Quand vous échangez avec Ousmane, on sent beaucoup d’amertume face à la vie urbaine. Vous dites : « Paris, c’est de l’argent ». Comment interpréter ce propos ?



Paris est une ville qui n’aime pas les gens. Trop d’argent circule à Paris et pas de place pour l’imagination. Voilà le discours de Paula. Les gens ont trop de préoccupations, sont trop nourris et il manque un vide pour pouvoir se laisser emporter par son imagination.

Est-ce que Paris est un microcosme ?



Je pense que toutes les grandes villes sont comme ça. Le temps va trop vite tout le temps. On a jamais le temps de faire tout ce qu’on veut dans la capitale.

Pour vous, quelles sont les différences entre Lausanne et Paris ?

Quand je suis arrivée à Lausanne, c’était pas une ville chère. J’avais un studio à 550 francs. Entre 2004 et 2007. J’avais pas d’argent et je me nourrissais dans les poubelles de Manor. J’étais fauchée mais j’évoluais dans une école, la Manufacture, où tout était permis. C’est à Lausanne que j’ai trouvé ma force. Personnellement, c’est une ville qui me soutient artistiquement, qui m’aide financièrement et qui a confiance en moi. Jamais en France je n’aurais eu cette chance. Ce que j’aime à Lausanne, c’est l’ambiance, les bars. Je passais beaucoup de temps à l’ancien Romandie ou au Bourg. J’ai découvert une vie nocturne que j’ai beaucoup appréciée. Et dans ma branche, il y avait un respect et pas de concurrence comme on le ressent à Paris. Il y avait un véritable échange et une compréhension de l’autre.

C’est intéressant ce que vous dites. Beaucoup d’artistes suisses s’expatrient à l’étranger pour pouvoir vivre de leur art. Et vous, c’est le contraire. Comment expliquez-vous cela ?



En Suisse, j’ai ressenti un respect des idées nouvelles. Dans le théâtre il y a une véritable ouverture artistique. Peut-être que dans le cinéma, c’est différent. En Suisse, il y a de l’humilité et il est difficile d’acquérir la confiance des metteurs en scène par exemple. Vous avez les moyens de faire beaucoup de choses mais il faut juste y aller et foncer tête baissée.

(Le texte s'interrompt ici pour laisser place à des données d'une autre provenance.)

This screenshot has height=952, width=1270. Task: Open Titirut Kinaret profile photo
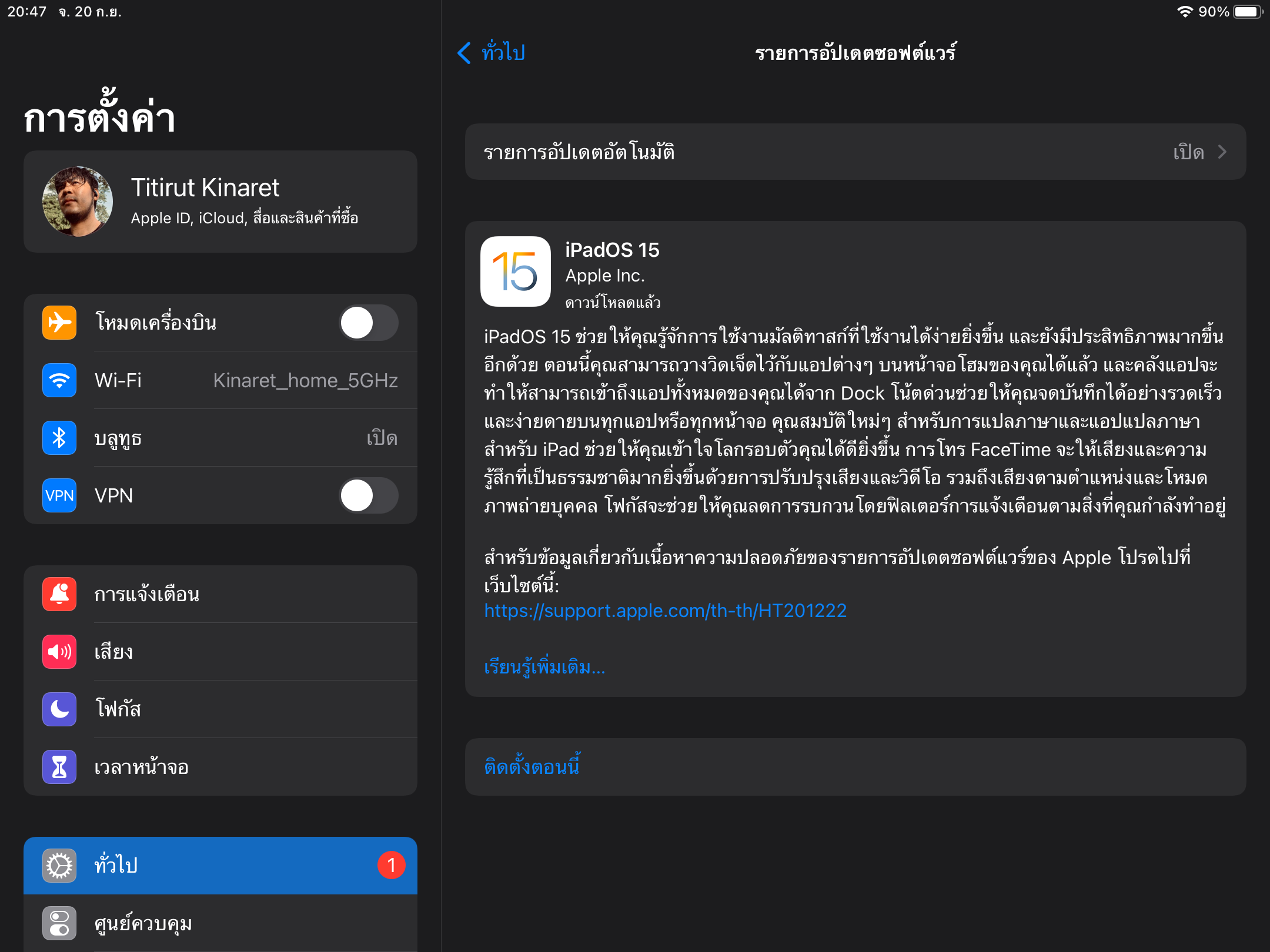click(x=78, y=202)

Bon allez, votre coeur penche plutôt du côté de la Suisse ou la France ?



Vous savez, je passe beaucoup de temps en Suisse en ce moment. Je prépare un duo avec un cheval et je suis très souvent du côté d’Ecublens. Je suis très heureuse d’être là-bas mais en France, j’ai mes amis, ma famille et c’est important d’être à Paris pour le travail. Si je pouvais, je ferais du 50/50. Mais je suis franco-suisse, je suis originaire des grisons et j’ai le passeport suisse. Mais impossible de répondre si je préfère la Suisse ou la France.

Pour terminer, le coin que vous préférez à Lausanne ?

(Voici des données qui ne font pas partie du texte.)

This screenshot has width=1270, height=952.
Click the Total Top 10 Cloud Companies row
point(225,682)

L’ancien Romandie était un endroit que j’aimais beaucoup. J’aime moins le nouveau. Maintenant, je passe beaucoup de temps au bord du lac comme je fais les trajets entre Ecublens et Vidy à pied. Après, je me balade beaucoup dans le centre et je profite de transiter dans plein de bars. J’aime bien m’arrêter au Central et j’adore le marché le samedi.